Глава VIII

           Лишь со второго выстрела Старый попал в танк. Бронебойная пуля вдребезги разнесла оптику механика-водителя. Танк по инерции проехал ещё метров пять, немного свернул вправо и замер.
          – Не бачу нічого! Зовсім осліп! – орал танкист по внутренней радиосвязи.
– Ишь ты, бочину подставил! Сейчас мы ему блох погоняем! Патрон! – командовал Старый.
Артём вогнал патрон в ружьё. Старый зарядил, прицелился и выстрелил. В этот раз он попал в гусеницу, один из траков лопнул.
– Патрон! Да не стой ты, пацан! Патрон, говорю! – пока Артём лихорадочно вгонял очередной патрон, Старый запел хриплым, прокуренным голосом. – Вот умру я, умру я, похоронят меня. И никто не узнает, где могилка моя. На мою-то могилку, уж никто не придёт. Только ранней весною соловейко споёт…
Следующая пуля попала в самую толщу брони, скрежетнула, надулась алым пузырём и увязла в металле под основанием башни.
– Патрон! – орал Старый.
Но тут же ожила и башня. Она дрогнула, повернулась чуть влево, пушка качнулась и выплюнула струю искр, пламени и дыма. Снаряд попал точно в бойницу ДЗОТа. Ружьё и правая рука Старого вылетели наружу. Через узкий вход выбросило осколки, землю, куски плоти и чей-то вывернутый наизнанку бронежилет.
И все в окопах вдруг почувствовали пустоту вокруг себя. Да, всех оглушило! Но пустота возникла не просто здесь и сейчас, не на мгновение, а вообще на планете. Не просто Донецкая республика, Земля будто бы осиротела. Оборвалась песня, не стало Артёма и не было больше Старого, и дети во второй раз потеряли родного человека, хоть они этого пока ещё и не знали.
Брат с сестрой в это самое время находились в донецком детдоме, сидели за низким столом. Максимка раскладывал счётные палочки по одной, считал в уме и снова прикладывал, потом сгребал их все в пучок и засовывал обратно в коробочку, у него никак не получалось отсчитать семь штук, неделю, всё время сбивался. Это папа им пообещал: «Приеду через неделю, ровно семь дней, и заберу вас, слышите? Вытрите слёзы. Всё будет хорошо…»
Сестрёнка Катя сидела напротив Максима и рисовала чёрным карандашом.

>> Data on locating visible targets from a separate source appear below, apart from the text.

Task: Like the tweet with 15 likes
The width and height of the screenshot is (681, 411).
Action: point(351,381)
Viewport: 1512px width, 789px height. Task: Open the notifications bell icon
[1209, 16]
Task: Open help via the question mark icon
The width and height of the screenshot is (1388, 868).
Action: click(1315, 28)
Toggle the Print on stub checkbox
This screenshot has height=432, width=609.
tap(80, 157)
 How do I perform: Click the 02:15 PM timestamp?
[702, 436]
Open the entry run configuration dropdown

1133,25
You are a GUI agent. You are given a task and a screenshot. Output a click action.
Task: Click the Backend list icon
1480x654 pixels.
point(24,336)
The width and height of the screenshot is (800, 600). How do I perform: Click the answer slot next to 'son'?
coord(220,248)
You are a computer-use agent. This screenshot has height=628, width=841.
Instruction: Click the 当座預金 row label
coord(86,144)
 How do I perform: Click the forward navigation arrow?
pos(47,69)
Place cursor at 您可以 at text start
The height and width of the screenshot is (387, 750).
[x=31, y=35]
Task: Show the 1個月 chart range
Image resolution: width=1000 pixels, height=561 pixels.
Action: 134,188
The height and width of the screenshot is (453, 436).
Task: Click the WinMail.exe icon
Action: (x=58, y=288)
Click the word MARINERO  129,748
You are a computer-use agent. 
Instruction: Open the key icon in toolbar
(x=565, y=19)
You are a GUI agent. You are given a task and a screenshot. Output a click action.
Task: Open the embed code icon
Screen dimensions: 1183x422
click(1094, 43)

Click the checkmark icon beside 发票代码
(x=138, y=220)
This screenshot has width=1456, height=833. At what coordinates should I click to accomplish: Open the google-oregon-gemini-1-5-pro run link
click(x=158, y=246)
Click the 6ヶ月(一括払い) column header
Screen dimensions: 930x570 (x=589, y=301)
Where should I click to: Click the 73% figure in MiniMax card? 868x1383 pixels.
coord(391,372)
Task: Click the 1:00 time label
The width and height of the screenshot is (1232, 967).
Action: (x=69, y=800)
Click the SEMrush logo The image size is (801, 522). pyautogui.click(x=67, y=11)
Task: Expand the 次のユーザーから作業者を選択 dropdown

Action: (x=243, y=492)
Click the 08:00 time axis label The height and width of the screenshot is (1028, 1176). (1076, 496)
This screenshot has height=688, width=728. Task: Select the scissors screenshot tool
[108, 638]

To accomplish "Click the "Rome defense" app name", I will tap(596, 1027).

Рисовала и лепетала вслух: «Это земья», – и она жирно-жирно чертила полосы вдоль листа. «А это дом», – и она что-то там чиркала из стороны в сторону, водила кругами и у неё получился скорее не дом, а какой-то клубок ниток. «А это взвыв!» – и она провела несколько палочек от земли к небу, получился скорее куст, но очень и очень похожий на настоящий взрыв. Девочка рисовала войну, ту самую войну, где погибла их мама, где погиб их новый несостоявшийся отец.
Перед тем, как оставить детей в детдоме, Старый аккуратно спросил, боялся потревожить детские души: «Уж вы простите меня за то, что я появился в вашей жизни. Может, я буду вам дядя? Или дедушка?» «Нет, папа!» – ответил Максимка. «Папи», – обняла Старого Катюша и зацепилась своими тоненькими, светлыми волосиками за его грубую щетину, у него сжалось сердце, и он беззвучно заплакал.
После взрыва клубы едкого дыма и гари заполнили окоп. Стоявшие рядом бойцы стали задыхаться и падать. Репортёр от испуга выронил камеру и тоже упал ничком на дно окопа. Он вжимался в землю, смотрел на окровавленный бронежилет с размазанными останками человека и проклинал всё на свете. Теперь репортёр только и думал, что больше никогда не покинет свой город, больше никаких командировок, никаких больше войн. Да пропади она пропадом эта война! Только бы выжить, только бы снова оказаться дома и увидеть родных. Ему ещё никогда не было так страшно. Он ещё никогда не видел и не чувствовал смерть так близко. От бронежилета пахло кровью, а в ушах всё звенела и отзывалась эхом последняя строчка из песни Старого «…Только ранней весною соловейко споёт!» От этих слов и увиденного бросало в холодный пот, репортёр шептал онемевшими губами: «Мама, мамочка…» – и ему очень хотелось пережить этот день и дожить до той самой весны, где поёт соловей, где Домовой закопает свой автомат и посадит дерево.